What is a home if not a mirror of the spirit? Spiritually, a home is more than shelter it is an altar, a compass, a space where soul meets silence and breath finds purpose. It is a living diary of values, an energy field shaped by belief, prayer, pain, and triumph.
A home is where sacred incense burns not only in physical form, but in how we treat each other. Where the pictures on the walls are more than decoration they are lineage, legacy, memory. The root of the word “home,” ham, once meant simply “dwelling place,” but it has come to mean far more a place to build, a place to love, a place to be.
So when he said he owned my home, what I heard was, “I own your peace. I own your values. I own your alignment with the divine.” And in that moment, something stood tall in me. I had to ask myself what is the price of comfort when the cost is my soul? What is the value of shelter if it becomes a cage dressed in convenience and compromise? What good is wealth if it comes gilded in silence and bound by loyalty to lies?

So I chose homelessness not the kind defined by absence of structure, but the kind defined by presence of truth.
I stepped outside of norms, away from the false warmth of conformity, and chose instead the raw, unpaved road of spiritual independence.
I would rather sleep beneath stars honest and free than recline on a throne built by control. I would rather wear the robe of humility than wrap myself in the synthetic luxury of a life not aligned with my spirit. I would rather walk barefoot in truth than wear designer shoes laced with compromise.
You see, this world sells us cubic zirconia and calls it diamond. It offers us illusions of sustainability while robbing us of our essence. It whispers, “Settle down,” when our spirits are screaming, “Rise up.” And many accept this trade because the house is nice, the bed is soft, and the comfort is convincing. But I’ve learned some homes are built not on love, but on quiet surrender. On the slow erosion of authenticity.
When Mephistopheles demanded loyalty in exchange for shelter, I realized that he misunderstood the essence of home. A home cannot be possessed it is cultivated. A home is not something given it is something grown from within. It is the temple built on the altar of soul, and no devil, no darkness, no deceiver has the authority to own that. They may seize the structure, but they can never claim the spirit that lived in it.
So I became a spiritual nomad. I walk in the wilderness of authenticity. I carry my altar within me. My soul is my sanctuary, and wherever I rest, I make holy ground. For home is not location it is revelation. It is the knowing that you are aligned with something greater, something eternal, something unshakable. It is knowing that though the world may strip you of titles, comforts, and things, it can never steal your truth.

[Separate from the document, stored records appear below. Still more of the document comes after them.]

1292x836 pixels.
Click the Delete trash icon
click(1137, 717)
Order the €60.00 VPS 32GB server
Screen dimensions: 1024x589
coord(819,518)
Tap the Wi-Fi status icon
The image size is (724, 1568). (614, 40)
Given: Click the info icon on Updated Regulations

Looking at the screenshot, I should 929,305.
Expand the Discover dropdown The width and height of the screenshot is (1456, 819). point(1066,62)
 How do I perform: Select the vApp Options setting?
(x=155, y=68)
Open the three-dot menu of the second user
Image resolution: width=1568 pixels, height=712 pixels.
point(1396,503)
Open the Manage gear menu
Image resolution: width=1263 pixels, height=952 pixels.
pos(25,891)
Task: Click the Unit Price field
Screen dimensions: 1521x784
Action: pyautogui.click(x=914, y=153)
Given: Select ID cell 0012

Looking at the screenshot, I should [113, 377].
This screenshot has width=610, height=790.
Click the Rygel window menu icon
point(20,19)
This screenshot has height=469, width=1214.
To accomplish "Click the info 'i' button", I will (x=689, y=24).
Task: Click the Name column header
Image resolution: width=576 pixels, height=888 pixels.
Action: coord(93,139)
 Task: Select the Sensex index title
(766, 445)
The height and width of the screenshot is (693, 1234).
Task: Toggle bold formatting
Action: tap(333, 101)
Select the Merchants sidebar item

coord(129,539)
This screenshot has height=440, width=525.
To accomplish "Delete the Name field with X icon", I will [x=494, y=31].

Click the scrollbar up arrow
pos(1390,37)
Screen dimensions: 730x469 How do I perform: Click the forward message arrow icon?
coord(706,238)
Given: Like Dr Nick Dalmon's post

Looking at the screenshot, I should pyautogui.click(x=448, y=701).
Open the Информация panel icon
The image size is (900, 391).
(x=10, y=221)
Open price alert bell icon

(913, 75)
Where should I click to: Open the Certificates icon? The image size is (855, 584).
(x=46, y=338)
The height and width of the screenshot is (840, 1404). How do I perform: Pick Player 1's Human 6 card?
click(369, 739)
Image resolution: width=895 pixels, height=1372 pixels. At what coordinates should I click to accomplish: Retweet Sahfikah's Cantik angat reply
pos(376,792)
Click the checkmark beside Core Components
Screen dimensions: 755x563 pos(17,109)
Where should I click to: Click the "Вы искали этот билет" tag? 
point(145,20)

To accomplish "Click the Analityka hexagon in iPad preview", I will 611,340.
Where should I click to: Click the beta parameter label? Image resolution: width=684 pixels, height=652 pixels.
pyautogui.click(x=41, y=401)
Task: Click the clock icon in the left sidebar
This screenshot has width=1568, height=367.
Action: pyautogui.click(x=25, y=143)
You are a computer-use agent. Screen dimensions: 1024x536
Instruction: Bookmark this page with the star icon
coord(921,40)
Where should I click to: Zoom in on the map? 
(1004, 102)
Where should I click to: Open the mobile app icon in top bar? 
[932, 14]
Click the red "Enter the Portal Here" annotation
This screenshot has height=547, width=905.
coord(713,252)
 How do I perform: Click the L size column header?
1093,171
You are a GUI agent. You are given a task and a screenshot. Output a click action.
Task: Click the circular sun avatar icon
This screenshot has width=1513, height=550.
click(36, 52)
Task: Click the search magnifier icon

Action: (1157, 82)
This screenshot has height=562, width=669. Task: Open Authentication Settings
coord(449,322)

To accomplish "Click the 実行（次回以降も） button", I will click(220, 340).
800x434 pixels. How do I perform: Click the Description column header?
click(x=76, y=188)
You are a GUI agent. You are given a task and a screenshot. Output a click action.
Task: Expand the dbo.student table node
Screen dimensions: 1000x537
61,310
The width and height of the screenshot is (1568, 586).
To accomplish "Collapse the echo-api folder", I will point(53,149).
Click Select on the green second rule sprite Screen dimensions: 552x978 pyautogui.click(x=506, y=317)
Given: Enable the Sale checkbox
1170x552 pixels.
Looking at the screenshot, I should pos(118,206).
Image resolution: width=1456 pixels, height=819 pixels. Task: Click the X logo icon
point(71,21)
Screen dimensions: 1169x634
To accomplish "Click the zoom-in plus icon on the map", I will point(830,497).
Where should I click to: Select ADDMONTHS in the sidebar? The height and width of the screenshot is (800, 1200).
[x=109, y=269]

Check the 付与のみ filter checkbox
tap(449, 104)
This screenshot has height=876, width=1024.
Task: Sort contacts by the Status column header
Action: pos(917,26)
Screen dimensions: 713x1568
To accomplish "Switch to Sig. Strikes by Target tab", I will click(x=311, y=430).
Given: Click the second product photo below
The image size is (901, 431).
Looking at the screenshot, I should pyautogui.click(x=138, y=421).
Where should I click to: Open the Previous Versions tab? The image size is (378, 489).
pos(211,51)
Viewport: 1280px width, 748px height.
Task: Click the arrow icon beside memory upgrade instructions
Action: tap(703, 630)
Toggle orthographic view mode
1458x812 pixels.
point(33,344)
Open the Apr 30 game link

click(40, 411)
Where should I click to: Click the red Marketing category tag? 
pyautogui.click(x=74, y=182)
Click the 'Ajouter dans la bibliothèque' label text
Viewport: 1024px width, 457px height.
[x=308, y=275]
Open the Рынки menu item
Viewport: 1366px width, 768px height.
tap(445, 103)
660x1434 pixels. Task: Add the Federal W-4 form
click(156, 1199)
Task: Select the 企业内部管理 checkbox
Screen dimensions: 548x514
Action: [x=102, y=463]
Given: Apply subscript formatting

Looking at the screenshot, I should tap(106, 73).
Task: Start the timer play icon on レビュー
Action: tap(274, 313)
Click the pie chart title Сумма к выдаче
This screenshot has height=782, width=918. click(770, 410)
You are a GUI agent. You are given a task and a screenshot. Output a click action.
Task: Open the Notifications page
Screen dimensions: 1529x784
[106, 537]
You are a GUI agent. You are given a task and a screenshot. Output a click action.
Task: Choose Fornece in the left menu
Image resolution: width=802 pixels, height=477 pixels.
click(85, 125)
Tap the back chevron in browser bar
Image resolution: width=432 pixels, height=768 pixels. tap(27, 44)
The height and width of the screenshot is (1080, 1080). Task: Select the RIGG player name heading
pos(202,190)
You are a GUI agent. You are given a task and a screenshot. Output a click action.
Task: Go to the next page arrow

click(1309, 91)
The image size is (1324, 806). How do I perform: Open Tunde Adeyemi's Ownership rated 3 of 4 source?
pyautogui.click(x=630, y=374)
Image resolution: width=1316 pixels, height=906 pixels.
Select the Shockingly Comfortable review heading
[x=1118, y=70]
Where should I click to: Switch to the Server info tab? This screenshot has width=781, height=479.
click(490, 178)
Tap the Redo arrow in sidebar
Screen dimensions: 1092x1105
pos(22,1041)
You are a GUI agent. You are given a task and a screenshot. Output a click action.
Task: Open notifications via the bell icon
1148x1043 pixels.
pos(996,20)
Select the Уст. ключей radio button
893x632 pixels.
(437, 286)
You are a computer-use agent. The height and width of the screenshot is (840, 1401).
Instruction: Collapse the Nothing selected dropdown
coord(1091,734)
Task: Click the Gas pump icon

I say this to anyone who feels trapped in the illusion of what home “should” be: If the price of staying is your peace, it’s too expensive. If the roof above you costs you your roots in truth, step outside. Let the rain anoint you. Let the wind speak to you. Let the stars remind you that your soul has never needed permission to shine.
I chose to be spiritually homeless, not because I lack a place, but because I refuse to live in a space owned by the enemy of my essence. I’d rather walk with the Creator in the open than sleep in a palace where my spirit is silent. I’d rather lose comfort than lose connection. I’d rather be homeless… than owned.